Michelle Garza Cervera apre il film con una sequenza potente e sconvolgente, promettendo una visione carica di emozioni forti. Tuttavia, questa promessa si affievolisce nel prosieguo. La regia assume un tono più televisivo e modesto, come se l’inizio e il resto del film appartenessero a due opere differenti.

Mary Elizabeth Winstead (Scott Pilgrim, 10 Cloverfield Lane) conferma la sua presenza scenica unica e offre un’interpretazione solida, aggiungendo un altro ruolo significativo alla sua carriera. Maika Monroe (Longlegs) le tiene testa con una performance intensa e magnetica.

Maika Monroe (a sinistra) e Mary Elizabeth Winstead (a destra) in una scena de La mano sulla culla

La mano sulla culla: un thriller poco ispirato

Il principale problema di La mano sulla culla è la sua ambiguità narrativa. Il film tenta di raccontare troppo e troppo poco allo stesso tempo. La tensione manca del tutto, e le immagini non trovano mai un vero valore espressivo. Il risultato è un senso costante di indifferenza. Anche quando la trama sembra ripetersi, le improvvise svolte narrative finiscono solo per infastidire.

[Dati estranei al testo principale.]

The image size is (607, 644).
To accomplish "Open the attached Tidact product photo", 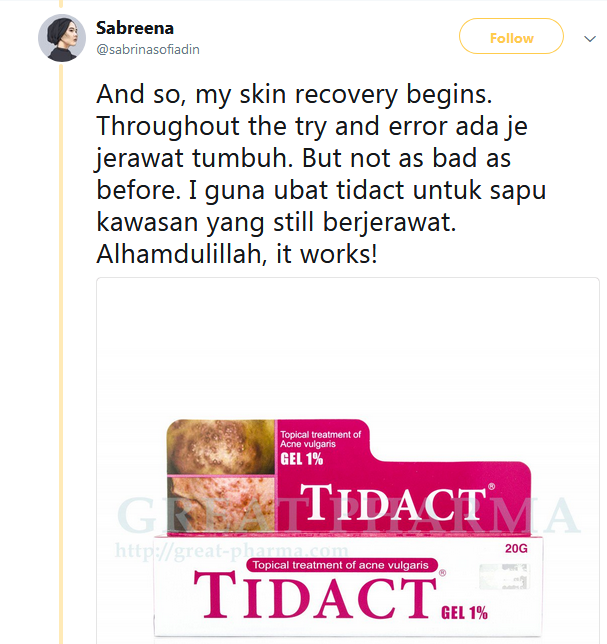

Oltre ai limiti della sceneggiatura, emergono gravi problemi nella costruzione dei personaggi. Mary Elizabeth Winstead offre un’interpretazione discreta, seguita a ruota, in parte, da Maika Monroe. Il resto del cast, però, risulta poco convincente.

Raúl Castillo nel ruolo del marito è un personaggio totalmente inefficace per la narrazione, che non aggiunge quasi nulla alla esplorazione psicologica del personaggio di Mary Elizabeth Winstead. Non è un cattivo lavoro da parte dell’attore, ma non c’è nulla che permetta di elevarlo a mera macchietta.

In particolare, i figli della coppia appaiono fuori contesto, come se fossero capitati sul set per caso.

I personaggi adulti riescono a reggere il tono del film. La regia tenta di conferire loro un’impostazione seria e cupa, ma il risultato è opposto: alcune scene sfiorano la parodia.

Il film introduce anche una tematica queer, inizialmente ben integrata nel racconto. Tuttavia, con il proseguire della storia, questo elemento appare sempre più forzato, ridotto a semplice riempitivo per prolungare la durata complessiva.

Nel complesso, La mano sulla culla si rivela un’occasione mancata. Michelle Garza Cervera dimostra di avere uno sguardo autoriale interessante, ma non riesce a mantenere la coerenza stilistica e narrativa promessa nei primi minuti.

Il film alterna momenti di tensione potenzialmente efficaci a scelte visive e strutturali che smorzano ogni emozione. Anche la gestione dei personaggi risulta discontinua, con dinamiche poco approfondite e un tono che oscilla tra il thriller psicologico e il melodramma domestico. Rimane l’intuizione di un racconto sull’identità e sull’inganno, ma privo della forza necessaria per lasciare il segno.

Un thriller che ambisce a inquietare e a far riflettere, ma finisce per perdersi nel suo stesso riflesso.